### Requirement:
Wherever the word "screenshot" occurs in the listing, copy the whole line.
-=-=-
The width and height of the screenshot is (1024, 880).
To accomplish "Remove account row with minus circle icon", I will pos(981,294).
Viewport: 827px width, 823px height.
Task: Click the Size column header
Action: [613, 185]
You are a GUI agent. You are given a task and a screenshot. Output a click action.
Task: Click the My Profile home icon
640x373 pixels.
-=-=-
### Solved problem:
The width and height of the screenshot is (1024, 880).
You are a GUI agent. You are given a task and a screenshot. Output a click action.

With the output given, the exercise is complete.